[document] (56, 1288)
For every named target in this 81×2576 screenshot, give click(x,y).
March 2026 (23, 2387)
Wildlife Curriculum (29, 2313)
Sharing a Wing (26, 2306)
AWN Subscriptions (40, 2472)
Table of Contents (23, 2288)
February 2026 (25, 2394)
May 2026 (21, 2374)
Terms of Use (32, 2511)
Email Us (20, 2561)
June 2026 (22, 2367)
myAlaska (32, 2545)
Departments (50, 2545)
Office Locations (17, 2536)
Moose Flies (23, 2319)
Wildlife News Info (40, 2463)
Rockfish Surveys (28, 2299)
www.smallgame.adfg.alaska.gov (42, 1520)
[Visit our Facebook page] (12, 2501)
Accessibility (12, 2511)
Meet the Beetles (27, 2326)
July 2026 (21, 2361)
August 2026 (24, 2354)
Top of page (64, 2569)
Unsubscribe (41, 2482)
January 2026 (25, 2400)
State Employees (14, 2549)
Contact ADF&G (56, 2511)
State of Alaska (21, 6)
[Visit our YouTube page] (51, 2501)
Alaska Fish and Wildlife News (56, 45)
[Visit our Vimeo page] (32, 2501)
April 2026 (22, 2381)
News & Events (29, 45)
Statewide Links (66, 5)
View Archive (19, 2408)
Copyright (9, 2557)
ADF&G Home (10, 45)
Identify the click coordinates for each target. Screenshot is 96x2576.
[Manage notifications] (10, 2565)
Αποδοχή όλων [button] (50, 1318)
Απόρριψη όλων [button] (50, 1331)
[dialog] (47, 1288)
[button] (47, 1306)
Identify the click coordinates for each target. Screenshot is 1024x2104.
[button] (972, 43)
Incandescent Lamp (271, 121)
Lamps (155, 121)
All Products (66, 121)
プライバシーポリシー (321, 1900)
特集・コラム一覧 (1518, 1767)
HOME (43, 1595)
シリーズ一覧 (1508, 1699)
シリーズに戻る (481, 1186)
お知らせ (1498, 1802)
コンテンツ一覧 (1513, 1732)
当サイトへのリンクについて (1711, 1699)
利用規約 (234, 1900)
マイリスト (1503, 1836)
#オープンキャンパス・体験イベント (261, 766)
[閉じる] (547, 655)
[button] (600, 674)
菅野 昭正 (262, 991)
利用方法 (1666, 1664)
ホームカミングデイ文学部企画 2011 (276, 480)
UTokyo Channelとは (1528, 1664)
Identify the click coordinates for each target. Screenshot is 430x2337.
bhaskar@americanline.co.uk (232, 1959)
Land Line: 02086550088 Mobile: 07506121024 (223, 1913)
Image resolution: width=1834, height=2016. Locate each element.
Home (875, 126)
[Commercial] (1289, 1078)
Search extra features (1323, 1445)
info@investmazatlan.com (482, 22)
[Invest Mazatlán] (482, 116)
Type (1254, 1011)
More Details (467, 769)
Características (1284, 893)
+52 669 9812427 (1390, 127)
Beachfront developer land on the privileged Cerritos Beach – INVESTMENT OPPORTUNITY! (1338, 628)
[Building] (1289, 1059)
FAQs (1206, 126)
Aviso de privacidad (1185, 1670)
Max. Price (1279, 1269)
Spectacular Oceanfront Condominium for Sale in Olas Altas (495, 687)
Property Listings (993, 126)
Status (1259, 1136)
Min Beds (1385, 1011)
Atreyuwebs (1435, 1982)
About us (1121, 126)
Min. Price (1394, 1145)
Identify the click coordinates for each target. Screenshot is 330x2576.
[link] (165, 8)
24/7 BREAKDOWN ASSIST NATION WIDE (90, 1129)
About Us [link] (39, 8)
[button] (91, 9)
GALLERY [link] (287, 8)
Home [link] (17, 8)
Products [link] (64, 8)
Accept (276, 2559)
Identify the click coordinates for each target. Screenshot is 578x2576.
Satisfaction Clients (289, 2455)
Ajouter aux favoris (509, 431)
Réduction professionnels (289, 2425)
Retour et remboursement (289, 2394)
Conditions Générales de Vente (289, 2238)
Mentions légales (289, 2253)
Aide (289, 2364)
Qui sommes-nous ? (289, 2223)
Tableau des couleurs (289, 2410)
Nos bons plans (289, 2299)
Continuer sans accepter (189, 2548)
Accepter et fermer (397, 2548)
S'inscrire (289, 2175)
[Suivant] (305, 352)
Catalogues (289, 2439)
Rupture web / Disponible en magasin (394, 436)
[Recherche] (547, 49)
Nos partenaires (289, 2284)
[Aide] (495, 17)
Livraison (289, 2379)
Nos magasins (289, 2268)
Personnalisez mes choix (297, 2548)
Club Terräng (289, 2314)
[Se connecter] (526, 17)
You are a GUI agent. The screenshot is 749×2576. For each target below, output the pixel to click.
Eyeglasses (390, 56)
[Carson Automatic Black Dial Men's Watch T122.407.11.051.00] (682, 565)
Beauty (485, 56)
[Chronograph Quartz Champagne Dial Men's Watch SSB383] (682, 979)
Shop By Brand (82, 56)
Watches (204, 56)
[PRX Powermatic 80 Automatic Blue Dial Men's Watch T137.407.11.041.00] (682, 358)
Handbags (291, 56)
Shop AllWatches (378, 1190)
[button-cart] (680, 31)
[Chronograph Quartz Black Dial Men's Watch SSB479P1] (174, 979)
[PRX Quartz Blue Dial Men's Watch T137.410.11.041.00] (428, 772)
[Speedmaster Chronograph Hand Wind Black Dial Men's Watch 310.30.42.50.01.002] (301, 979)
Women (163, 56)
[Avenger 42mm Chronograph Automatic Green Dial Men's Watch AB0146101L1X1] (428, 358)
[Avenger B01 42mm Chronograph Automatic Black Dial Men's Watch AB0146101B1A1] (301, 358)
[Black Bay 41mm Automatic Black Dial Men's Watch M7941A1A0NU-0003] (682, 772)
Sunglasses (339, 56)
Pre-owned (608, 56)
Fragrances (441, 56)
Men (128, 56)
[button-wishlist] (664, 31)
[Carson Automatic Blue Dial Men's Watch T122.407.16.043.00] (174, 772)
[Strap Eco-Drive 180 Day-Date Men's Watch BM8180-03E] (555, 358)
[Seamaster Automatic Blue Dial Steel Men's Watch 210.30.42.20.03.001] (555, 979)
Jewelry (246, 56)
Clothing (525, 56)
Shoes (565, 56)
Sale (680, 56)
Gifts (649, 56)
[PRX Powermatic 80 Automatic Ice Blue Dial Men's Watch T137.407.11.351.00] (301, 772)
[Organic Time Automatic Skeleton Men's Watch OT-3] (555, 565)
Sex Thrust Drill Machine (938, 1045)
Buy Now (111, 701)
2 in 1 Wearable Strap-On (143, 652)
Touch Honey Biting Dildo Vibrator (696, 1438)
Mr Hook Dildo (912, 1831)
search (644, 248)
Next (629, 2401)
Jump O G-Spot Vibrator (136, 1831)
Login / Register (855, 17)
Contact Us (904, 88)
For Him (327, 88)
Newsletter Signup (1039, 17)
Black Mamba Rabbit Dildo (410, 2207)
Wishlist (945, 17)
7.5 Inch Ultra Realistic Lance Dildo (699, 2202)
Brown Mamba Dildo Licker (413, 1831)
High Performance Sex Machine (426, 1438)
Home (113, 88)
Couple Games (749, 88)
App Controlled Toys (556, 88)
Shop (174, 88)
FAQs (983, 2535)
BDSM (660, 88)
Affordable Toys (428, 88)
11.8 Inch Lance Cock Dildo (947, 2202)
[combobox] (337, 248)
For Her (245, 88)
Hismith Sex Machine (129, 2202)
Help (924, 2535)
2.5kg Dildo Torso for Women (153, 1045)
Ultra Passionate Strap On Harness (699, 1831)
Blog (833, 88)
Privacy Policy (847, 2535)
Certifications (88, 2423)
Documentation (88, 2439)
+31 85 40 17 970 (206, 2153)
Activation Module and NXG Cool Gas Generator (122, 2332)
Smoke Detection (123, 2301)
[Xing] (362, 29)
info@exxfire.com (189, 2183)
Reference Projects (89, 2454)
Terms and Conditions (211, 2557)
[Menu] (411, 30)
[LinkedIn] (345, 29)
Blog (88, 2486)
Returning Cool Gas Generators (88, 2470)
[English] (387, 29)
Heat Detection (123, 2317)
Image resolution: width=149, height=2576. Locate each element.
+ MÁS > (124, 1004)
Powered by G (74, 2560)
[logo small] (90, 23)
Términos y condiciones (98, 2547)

TASK INSTRUCTIONS: All lines above that include the word "resolution" should be located and copied.

TASK RESULT:
Image resolution: width=1834, height=2016. Locate each element.
Image resolution: width=149, height=2576. Locate each element.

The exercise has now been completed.